今までの風潮から行くと、いったん始めた会社は長く続けることが大事だという印象が強いように思います。まあさすがに詐欺まがいの会社のように、ある場所で数年営業したと思ったら、名前を変えて別のところで営業してる・・・なんてことになれば論外です。とはいえ、続ければいいってものでもないのは言うまでもありません。

私はこの、「会社を始めた以上は続けなければ」という感覚にはサンクコスト効果(コンコルド効果)という心理的なゆがみがベースにあるのではないかと思っています。サンクコスト効果(コンコルド効果)というのは、かつて超音速旅客機のコンコルドという飛行機の開発に際して、途中でとんでもない赤字になることが分かったにもかかわらず、これまでかけた膨大な費用がもったいないから、ととりあえず完成させるまでお金をつぎ込んだという事実から名づけられたものです。

これまでの投資額をどぶに捨てるのが嫌で、さらに回収できるあてのない投資を増やしてしまうことです。

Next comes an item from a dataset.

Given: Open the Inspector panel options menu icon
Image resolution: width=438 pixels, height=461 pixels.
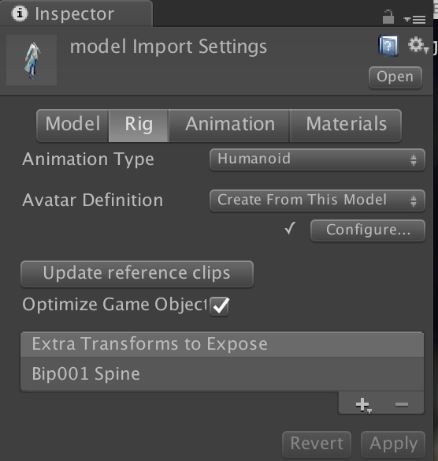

実は私は、バブル経済が崩壊したころ、そんな人をたくさん見ました。やればやるほど赤字と借金が増える事業を、辞める決断もできないまま赤字を垂れ流しながら続けて、結局借金で首が回らなくなる中小企業経営者の姿でした。おそらく会社を占めてしまえば、収入の当てがなくなるという事情もあったのでしょうが、客観的に見てどうなんだろう?と思っていたりもしました。

いつ頃からかわかりませんが、今やビジネスの世界では普通に使われる「スクラップ&ビルド」という言葉ですが、企業だってそうなってもいいんじゃないでしょうか。

生まれたときから数百人の人の人生に影響を及ぼす立場?

ある二代目経営者の方のSNSのコメントをたまたま見かけました。彼曰く、自分は生まれた瞬間から親の会社の従業員の人生に影響を及ぼす人間である、という認識をされているようです。たしかに、親の会社が300名の従業員がいて、その跡取り息子として生まれたとあらば、生まれたときから責任重大です。なにしろ、自分の今後の能力が、会社に勤める300人の社員の人生を左右するのですから。なるほど、後継者のおおくは、会社をこれまで支えてきてくれた社員さんの人生をもあずかっている、なんていうことをおっしゃいます。確かにそれは立派だな、と思いますが、一方でそれは思い上がりではないかと思うこともあります。

たとえば、自分の勤める会社が倒産するというのは、その人にとって悲劇でしょうか?一般的にはそれは悲劇だと思われがちですが、そういった環境の変化がきっかけとなって起業して成功する人もいれば、自分の能力を活かせる新たな勤め先を見つけることもあります。もちろん、路頭に迷い、貧しい暮らしをすることもあるでしょうが、その確率は五分五分でしょう。一方で、今の会社に今まで通り勤めている限りにおいては、一定程度の収入は保証されているかもしれませんが、劇的な改善は見込めなければ、自分の才能を今以上に生かす機会はそんなにはないでしょう。考えようによっては、雇用の安定はすなわち、社員の可能性を限定し続けていることにもなりかねません。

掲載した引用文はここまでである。